● **Tarea**: Enumere todo lo que, según el fragmento sobre el asesinato en Castro Urdiales, sirvió de festín al "consumidor medio de morbo al peso" en las primeras 24 horas.

● **Fragmento del texto**:
═══

Me maravilla lo que sabemos todos de criaturas adoptadas en Rusia y madres catequistas, afiliadas al PP y celadoras en el hospital de Cruces.

En poco más de 24 horas desde que trascendiera el brutal asesinato en Castro Urdiales de una mujer de 48 años a manos, según todos los indicios, de sus dos hijos adoptivos menores de edad, el consumidor medio de morbo al peso se pudo dar un festín a base de datos ciertos, testimonios jugosos de allegados a la víctima y a los presuntos victimarios y hasta declaraciones de cargos públicos, desde la alcaldesa de la localidad cántabra al ministro español del Interior.

A través de esas palabras de aluvión, lo mismo nos encontramos ante una abnegada y dulce madre que frente a una despiadada progenitora que trataba a los dos chavales a golpe de látigo e insulto recurrente.

Incoherencias

Siempre he defendido y seguiré defendiendo el género de sucesos como uno de los grandes bastiones del periodismo. Nadie duda del interés legítimo en conocer los hechos truculentos acaecidos en una localidad que, por demás, los vizcainos consideramos una prolongación casi natural de nuestro terruño.

═══

● **Datos proporcionados**:
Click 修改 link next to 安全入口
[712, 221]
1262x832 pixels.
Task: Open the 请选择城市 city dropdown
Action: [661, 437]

═══

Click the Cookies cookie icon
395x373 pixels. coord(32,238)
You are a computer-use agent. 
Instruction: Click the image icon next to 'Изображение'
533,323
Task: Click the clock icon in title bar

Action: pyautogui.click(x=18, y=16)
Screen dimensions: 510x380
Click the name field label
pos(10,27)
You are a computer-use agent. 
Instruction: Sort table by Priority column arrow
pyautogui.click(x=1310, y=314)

═══

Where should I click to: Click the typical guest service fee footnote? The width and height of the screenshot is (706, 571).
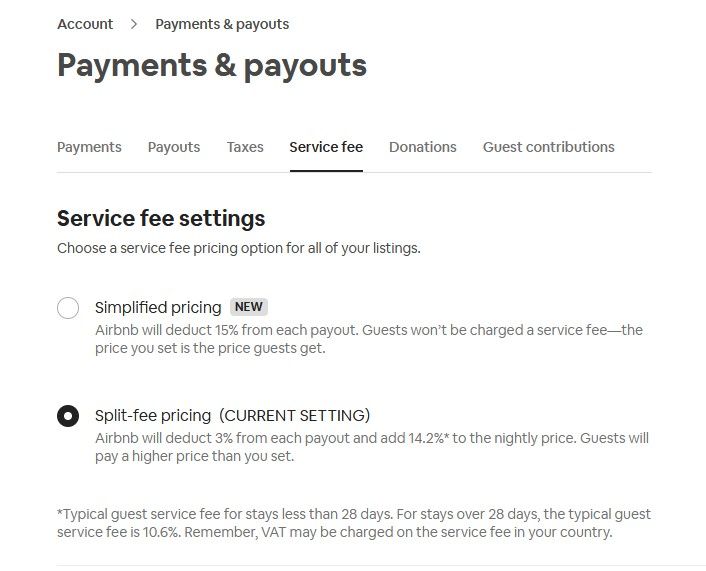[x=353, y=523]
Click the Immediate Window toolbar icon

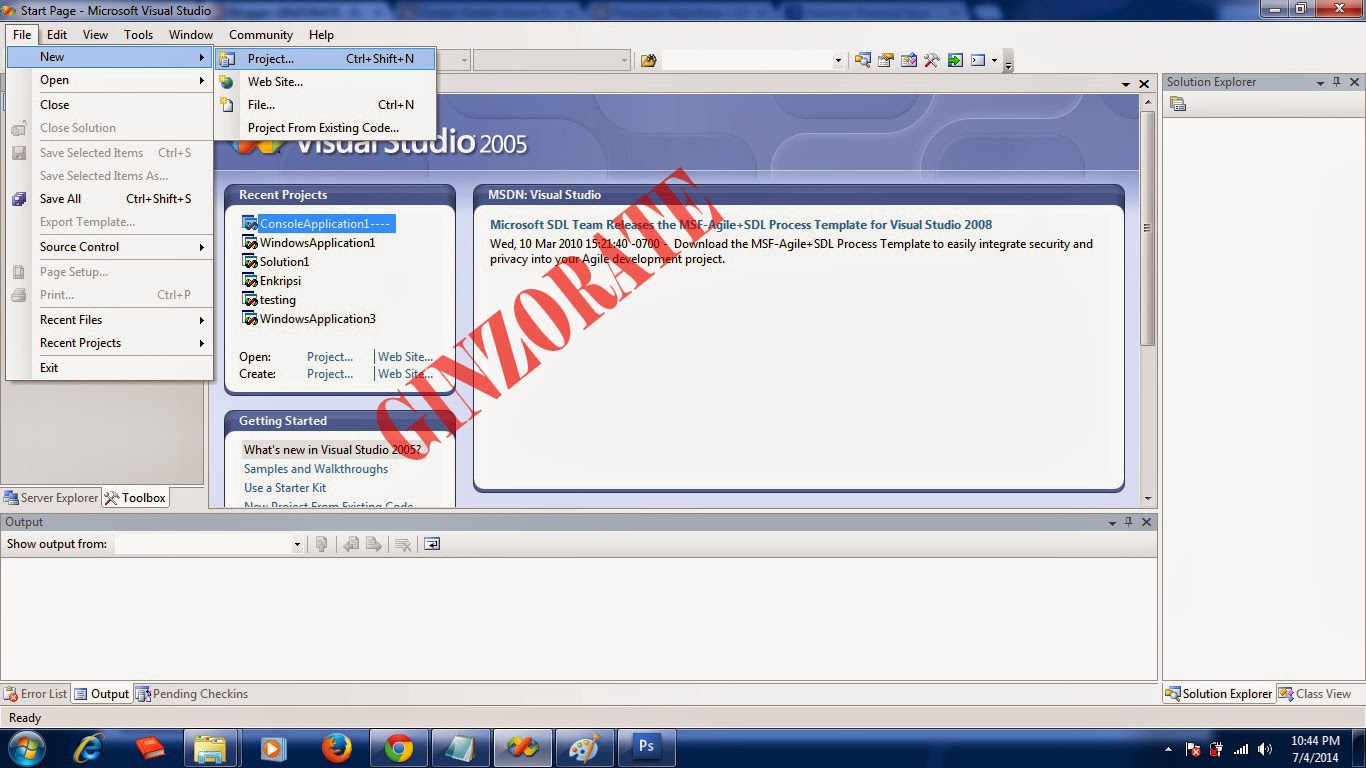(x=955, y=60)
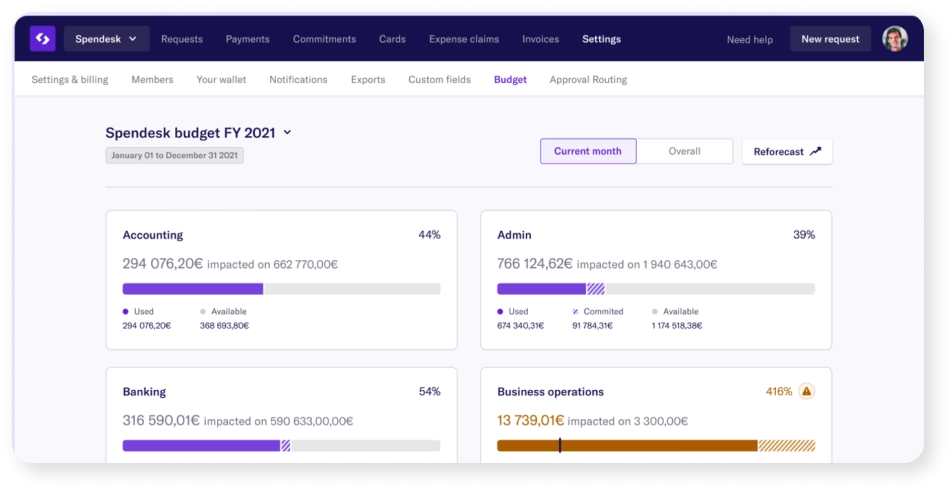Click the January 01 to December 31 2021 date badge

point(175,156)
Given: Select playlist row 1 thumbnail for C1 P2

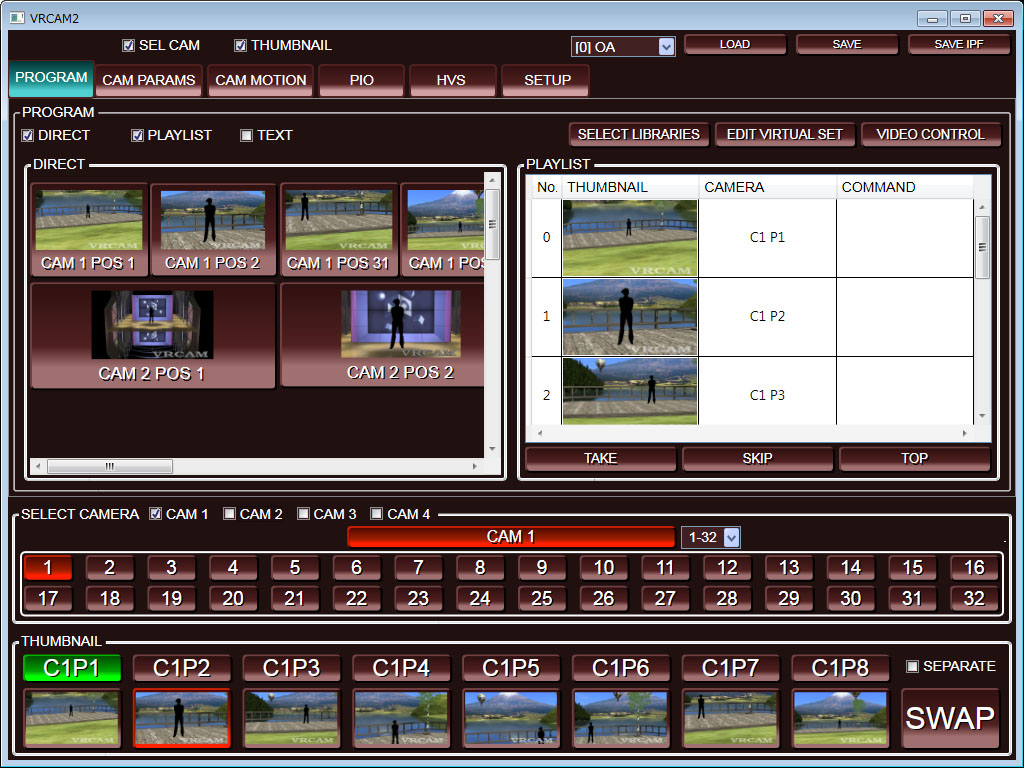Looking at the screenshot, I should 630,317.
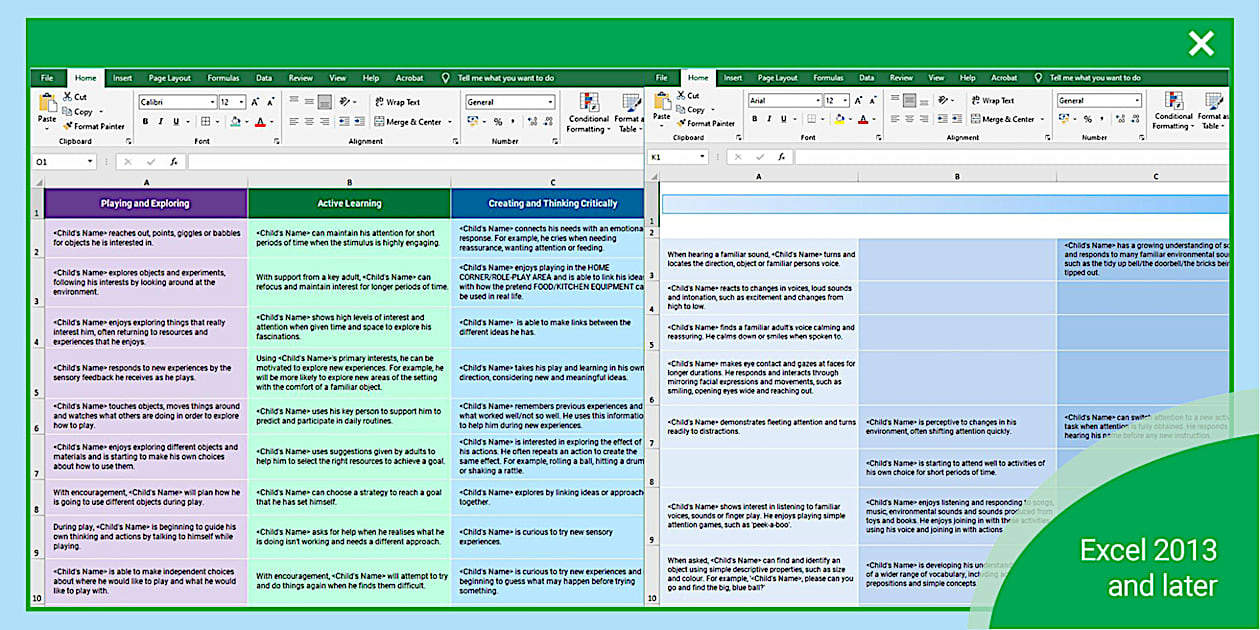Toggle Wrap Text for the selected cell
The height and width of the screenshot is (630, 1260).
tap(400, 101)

═══

● **Respuesta**:
- Datos ciertos
- Testimonios jugosos de allegados a la víctima y a los presuntos victimarios
- Declaraciones de cargos públicos, desde la alcaldesa de la localidad cántabra al ministro español del Interior